O periódico, especializado em jornalismo político e de investigação, garante que teve acesso ao documento e que ele tinha selos oficiais do Vaticano. No suposto texto, em alemão, o colombiano relata que a morte do Papa foi assunto entre o cardeal e arcebispo de Palermo, Paolo Romeo, e um empresário italiano na China. 

“Seguro de si mesmo, como se soubesse com precisão, o cardeal Romeo anunciou que ao Santo Padre restam apenas 12 meses de vida”, diz o suposto texto.

AGENDA NO RIO DE JANEIRO

Se a previsão estivesse certa, o atual Papa não participaria da Jornada Mundial da Juventude, marcada para o Rio de Janeiro em julho do ano que vem.

Não ficou claro, porém, como Romeo obteve a informação. Durante estas conversas, o cardeal teria assegurado ainda que Bento XVI estava também preparando sua sucessão e que tinha indicado o nome do cardeal e arcebispo de Milão, Angelo Scola. “O cardeal Romeo se sentia seguro e não podia imaginar que estas conversas realizadas nas reuniões secretas fossem depois informadas por terceiras pessoas ao Vaticano”, continua a mensagem.
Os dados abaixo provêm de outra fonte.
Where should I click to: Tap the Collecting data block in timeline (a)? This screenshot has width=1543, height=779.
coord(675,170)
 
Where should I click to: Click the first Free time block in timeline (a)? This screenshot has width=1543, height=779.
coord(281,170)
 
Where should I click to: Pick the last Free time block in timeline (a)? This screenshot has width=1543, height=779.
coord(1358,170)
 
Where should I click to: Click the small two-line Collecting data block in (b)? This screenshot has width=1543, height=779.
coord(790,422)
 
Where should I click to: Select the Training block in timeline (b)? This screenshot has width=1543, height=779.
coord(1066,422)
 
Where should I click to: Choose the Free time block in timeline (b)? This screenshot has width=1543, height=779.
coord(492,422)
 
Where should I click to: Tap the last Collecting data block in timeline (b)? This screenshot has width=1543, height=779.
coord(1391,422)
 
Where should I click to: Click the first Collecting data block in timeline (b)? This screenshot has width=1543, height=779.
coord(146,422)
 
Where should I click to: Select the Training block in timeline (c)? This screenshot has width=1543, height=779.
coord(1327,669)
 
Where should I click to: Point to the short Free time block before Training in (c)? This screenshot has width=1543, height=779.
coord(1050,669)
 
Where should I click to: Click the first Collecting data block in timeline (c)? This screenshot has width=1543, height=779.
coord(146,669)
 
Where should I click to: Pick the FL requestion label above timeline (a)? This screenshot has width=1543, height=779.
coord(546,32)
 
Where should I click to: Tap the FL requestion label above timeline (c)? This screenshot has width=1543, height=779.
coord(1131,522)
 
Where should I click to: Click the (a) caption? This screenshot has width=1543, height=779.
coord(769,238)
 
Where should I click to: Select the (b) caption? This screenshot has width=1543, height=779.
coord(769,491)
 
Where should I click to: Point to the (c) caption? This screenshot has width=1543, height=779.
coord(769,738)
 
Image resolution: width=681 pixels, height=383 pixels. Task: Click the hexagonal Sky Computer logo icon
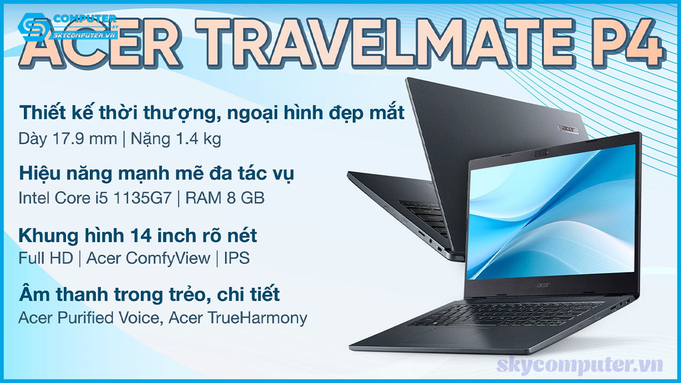[x=34, y=27]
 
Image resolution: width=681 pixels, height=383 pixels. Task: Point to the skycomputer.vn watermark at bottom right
[x=579, y=365]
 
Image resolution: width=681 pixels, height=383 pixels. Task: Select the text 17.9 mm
[x=85, y=139]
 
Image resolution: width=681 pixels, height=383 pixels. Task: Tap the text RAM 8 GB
[x=225, y=198]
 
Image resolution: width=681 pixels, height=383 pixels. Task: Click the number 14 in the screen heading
[x=141, y=236]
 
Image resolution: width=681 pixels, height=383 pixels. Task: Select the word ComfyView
[x=168, y=259]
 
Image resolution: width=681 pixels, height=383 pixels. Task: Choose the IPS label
[x=237, y=258]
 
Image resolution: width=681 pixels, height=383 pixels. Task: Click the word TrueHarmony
[x=258, y=319]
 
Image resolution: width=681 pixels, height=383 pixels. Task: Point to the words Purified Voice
[x=109, y=318]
Castrillón Hoyos teria enviado a mensagem ao sumo-pontífice em dezembro, ainda segundo a publicação italiana. O porta-voz do escritório de imprensa do Vaticano, o jesuíta Federico Lombardi, perguntado pelo jornal, afirmou que a informação era “tão fora da realidade e tão pouco séria que não podia ser levada em consideração”.